From a Liverpool fans' perspective it is absolutely awful. You can see all the pieces are there for a "what the fuck" reaction. And rightly so.
However, railing against Topshop assumes a number of things; that the t-shirt range was designed in the UK, that anyone dealing with the t-shirt would know enough about football for this to trigger their minds, and that a set of designers and managers would knowingly commit career suicide to print a vendetta t-shirt that might sell 2-3k units at most.
Clothing lines like this aren't mulled over by thousands of industry doyens, it'll have been conceived, and green lit by perhaps a couple of dozen people at most.

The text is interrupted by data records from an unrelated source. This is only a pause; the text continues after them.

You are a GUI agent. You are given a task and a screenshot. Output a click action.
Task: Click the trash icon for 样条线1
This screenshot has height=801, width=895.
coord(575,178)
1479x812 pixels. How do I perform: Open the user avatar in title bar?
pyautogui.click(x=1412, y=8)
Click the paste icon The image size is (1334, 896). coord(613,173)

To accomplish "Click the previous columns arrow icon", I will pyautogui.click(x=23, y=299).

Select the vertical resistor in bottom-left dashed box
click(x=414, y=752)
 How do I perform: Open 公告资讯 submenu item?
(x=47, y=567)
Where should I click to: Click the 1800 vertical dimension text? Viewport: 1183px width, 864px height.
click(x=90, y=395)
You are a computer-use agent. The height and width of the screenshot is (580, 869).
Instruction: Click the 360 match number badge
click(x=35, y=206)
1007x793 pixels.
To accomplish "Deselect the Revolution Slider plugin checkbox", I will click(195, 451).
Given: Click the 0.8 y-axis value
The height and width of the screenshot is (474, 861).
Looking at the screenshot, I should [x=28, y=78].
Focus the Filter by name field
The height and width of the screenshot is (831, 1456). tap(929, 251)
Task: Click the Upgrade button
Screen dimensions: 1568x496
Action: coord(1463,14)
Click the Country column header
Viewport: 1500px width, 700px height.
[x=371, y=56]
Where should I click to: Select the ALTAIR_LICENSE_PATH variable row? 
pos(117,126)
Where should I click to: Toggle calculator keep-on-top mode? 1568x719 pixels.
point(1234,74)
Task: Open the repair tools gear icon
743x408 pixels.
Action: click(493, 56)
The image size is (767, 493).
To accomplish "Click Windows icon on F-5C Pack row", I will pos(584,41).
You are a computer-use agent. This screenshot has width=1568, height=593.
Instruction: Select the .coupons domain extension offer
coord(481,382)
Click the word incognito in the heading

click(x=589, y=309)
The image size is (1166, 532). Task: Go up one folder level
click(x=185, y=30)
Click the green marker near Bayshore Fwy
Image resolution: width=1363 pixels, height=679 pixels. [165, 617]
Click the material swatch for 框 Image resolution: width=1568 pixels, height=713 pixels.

My friend who designs for another high street retailer has an absolutely tiny team that are constantly under pressure to knock out trendy designs and in her words "we often put out any old shit to complete a collection".
Because we as Liverpool fans are so steeped in 1989, the 96 and all the shit that came in the next 30 years, we have every right to be sensitive about it, but let's not seriously think this is a crazy conspiracy by a high street retailer to get under the skin of Reds.
For some cultural context, 96 was the year that one of the greatest rappers in history - Tupac Shakur - was killed in a drive-by shooting in Vegas. Rumours abound that it was a contract killing ordered by rivals of Shakur (including Biggie Smalls and members of the Cripps). A ton of the narrative around Tupac death and the subsequent murder of Smalls surrounded karma and revenge - the themes we see in the back of the item. This t-shirt is as likely to allude to that - remember that Topshop is a lifestyle brand, lapped up by teens and 20-somethings - as it is to a football tragedy which, the general young public have a scintilla of consciousness of, compared to musicians and artists they love/admire.
Hopefully Topshop pull the top out of respect, but it looks to be a very unfortunate coincidence to me.